:: Raw data

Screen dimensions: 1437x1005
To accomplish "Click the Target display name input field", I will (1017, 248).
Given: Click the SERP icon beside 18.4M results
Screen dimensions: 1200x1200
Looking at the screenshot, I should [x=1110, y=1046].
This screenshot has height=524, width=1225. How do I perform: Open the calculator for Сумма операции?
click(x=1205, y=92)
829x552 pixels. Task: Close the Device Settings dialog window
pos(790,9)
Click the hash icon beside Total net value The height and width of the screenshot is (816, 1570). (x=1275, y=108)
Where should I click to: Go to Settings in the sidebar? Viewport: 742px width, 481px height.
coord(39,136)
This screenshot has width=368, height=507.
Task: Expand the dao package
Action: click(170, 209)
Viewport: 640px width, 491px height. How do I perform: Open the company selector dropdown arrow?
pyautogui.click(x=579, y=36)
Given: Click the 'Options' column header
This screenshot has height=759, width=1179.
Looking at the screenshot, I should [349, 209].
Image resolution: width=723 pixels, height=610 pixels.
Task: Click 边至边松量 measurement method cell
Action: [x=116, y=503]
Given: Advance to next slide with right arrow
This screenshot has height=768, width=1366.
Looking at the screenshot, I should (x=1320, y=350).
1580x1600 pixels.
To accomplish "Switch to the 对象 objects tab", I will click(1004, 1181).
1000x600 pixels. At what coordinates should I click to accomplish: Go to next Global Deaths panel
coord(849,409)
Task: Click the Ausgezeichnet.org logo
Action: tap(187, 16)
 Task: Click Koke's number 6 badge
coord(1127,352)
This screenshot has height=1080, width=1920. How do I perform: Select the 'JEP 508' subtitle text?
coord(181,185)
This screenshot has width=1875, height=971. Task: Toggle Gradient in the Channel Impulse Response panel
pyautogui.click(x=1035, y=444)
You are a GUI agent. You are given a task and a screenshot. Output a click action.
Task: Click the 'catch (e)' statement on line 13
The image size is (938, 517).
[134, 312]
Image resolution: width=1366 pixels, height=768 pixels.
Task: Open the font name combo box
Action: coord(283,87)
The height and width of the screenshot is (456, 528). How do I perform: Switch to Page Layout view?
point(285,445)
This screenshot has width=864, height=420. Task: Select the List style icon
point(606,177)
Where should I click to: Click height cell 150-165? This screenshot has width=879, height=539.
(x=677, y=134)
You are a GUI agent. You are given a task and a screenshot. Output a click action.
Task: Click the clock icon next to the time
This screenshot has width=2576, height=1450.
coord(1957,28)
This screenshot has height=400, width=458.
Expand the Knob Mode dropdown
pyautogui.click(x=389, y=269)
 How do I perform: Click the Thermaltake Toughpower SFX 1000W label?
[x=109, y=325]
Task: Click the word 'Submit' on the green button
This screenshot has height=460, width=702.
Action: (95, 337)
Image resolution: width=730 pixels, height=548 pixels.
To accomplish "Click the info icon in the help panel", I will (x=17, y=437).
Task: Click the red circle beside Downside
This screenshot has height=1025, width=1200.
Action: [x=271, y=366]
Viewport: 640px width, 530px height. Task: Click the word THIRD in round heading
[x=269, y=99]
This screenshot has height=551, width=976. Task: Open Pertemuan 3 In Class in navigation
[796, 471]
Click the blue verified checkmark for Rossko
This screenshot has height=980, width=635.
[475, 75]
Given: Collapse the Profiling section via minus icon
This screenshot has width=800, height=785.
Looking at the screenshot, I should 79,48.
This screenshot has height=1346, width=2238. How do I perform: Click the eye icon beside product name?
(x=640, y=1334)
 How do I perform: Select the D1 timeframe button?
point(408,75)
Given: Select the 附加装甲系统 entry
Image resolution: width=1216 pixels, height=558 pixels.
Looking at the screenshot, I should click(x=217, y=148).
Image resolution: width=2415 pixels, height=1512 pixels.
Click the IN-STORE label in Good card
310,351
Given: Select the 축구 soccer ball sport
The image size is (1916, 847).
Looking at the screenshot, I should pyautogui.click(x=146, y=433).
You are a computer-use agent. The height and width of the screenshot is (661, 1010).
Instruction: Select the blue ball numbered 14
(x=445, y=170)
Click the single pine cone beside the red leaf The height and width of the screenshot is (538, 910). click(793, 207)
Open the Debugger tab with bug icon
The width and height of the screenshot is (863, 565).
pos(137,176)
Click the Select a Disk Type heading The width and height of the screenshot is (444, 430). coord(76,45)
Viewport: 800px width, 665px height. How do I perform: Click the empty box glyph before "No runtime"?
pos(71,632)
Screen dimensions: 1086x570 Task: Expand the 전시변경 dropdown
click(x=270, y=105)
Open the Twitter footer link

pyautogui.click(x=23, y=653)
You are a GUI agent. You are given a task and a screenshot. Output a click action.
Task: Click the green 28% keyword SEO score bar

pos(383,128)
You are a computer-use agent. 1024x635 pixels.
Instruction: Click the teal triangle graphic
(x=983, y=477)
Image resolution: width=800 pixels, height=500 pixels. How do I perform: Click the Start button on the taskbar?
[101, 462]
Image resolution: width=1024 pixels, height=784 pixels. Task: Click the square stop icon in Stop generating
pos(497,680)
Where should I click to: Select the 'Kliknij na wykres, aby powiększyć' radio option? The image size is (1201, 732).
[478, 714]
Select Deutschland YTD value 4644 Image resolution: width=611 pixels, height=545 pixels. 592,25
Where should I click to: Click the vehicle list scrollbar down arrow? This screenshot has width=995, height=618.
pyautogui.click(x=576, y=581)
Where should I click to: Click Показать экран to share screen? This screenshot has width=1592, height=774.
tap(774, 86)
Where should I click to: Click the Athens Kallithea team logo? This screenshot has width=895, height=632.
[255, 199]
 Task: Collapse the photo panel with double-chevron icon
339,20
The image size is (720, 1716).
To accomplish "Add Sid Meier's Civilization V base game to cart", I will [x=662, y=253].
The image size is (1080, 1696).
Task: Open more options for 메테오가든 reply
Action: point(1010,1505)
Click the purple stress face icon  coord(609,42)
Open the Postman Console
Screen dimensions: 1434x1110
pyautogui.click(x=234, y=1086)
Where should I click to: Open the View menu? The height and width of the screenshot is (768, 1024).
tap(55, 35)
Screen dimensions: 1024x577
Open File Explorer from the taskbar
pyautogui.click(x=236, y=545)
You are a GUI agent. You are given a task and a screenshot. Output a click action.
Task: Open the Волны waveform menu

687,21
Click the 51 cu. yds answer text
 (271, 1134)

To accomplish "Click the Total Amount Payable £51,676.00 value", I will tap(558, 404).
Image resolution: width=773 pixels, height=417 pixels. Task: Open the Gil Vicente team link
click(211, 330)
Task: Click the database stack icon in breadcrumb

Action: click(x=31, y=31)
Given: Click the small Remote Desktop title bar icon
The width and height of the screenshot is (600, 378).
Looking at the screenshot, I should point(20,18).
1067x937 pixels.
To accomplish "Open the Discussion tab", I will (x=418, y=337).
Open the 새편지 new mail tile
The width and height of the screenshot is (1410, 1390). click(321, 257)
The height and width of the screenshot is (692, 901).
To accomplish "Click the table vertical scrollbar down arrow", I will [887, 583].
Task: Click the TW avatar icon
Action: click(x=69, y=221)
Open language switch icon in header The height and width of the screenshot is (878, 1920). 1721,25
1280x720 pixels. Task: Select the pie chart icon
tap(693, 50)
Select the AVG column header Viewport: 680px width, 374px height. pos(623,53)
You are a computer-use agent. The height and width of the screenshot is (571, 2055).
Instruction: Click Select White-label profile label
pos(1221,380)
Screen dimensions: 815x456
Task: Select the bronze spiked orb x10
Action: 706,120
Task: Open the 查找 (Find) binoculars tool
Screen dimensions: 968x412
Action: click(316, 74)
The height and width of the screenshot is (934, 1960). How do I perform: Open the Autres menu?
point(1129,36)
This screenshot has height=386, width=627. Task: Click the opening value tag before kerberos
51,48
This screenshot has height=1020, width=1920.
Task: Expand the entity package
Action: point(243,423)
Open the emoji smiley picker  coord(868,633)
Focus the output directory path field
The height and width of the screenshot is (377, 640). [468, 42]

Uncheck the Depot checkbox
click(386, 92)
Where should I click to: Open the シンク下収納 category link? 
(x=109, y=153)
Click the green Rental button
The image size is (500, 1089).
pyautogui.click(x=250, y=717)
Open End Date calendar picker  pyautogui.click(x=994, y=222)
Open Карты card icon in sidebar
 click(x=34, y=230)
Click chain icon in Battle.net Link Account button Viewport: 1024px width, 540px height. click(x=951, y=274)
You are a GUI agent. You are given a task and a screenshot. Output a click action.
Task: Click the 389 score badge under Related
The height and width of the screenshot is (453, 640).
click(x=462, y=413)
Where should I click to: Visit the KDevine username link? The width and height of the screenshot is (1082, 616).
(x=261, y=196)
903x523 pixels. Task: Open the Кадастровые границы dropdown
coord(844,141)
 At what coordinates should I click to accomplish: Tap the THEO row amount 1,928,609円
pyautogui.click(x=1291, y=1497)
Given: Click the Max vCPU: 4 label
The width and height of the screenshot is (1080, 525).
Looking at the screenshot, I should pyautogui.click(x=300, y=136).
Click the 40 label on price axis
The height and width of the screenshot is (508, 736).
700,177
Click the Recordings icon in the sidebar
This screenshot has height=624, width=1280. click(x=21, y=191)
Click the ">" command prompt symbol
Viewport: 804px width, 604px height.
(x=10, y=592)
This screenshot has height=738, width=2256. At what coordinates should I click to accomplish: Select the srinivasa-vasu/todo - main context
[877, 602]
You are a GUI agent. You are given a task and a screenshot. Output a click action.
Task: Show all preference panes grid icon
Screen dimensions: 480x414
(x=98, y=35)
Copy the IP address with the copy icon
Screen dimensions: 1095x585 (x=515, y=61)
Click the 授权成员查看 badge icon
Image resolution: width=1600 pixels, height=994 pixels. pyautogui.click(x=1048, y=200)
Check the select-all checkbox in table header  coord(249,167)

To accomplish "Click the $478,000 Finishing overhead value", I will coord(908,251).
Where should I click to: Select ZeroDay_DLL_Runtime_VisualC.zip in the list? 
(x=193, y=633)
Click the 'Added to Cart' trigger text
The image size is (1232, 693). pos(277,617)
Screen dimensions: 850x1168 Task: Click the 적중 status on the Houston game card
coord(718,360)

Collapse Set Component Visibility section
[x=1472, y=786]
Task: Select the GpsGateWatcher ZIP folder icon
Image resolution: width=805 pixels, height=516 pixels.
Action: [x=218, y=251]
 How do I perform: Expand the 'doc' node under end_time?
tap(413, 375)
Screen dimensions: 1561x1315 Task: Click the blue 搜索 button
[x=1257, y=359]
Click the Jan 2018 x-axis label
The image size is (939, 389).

::::

Only the lines above from the line with "Task: Select the GpsGateWatcher" to the line with "Click the Jan 2018 x-axis label", those two lines included, should be reproduced exactly.

Result for this task:
Task: Select the GpsGateWatcher ZIP folder icon
Image resolution: width=805 pixels, height=516 pixels.
Action: [x=218, y=251]
 How do I perform: Expand the 'doc' node under end_time?
tap(413, 375)
Screen dimensions: 1561x1315 Task: Click the blue 搜索 button
[x=1257, y=359]
Click the Jan 2018 x-axis label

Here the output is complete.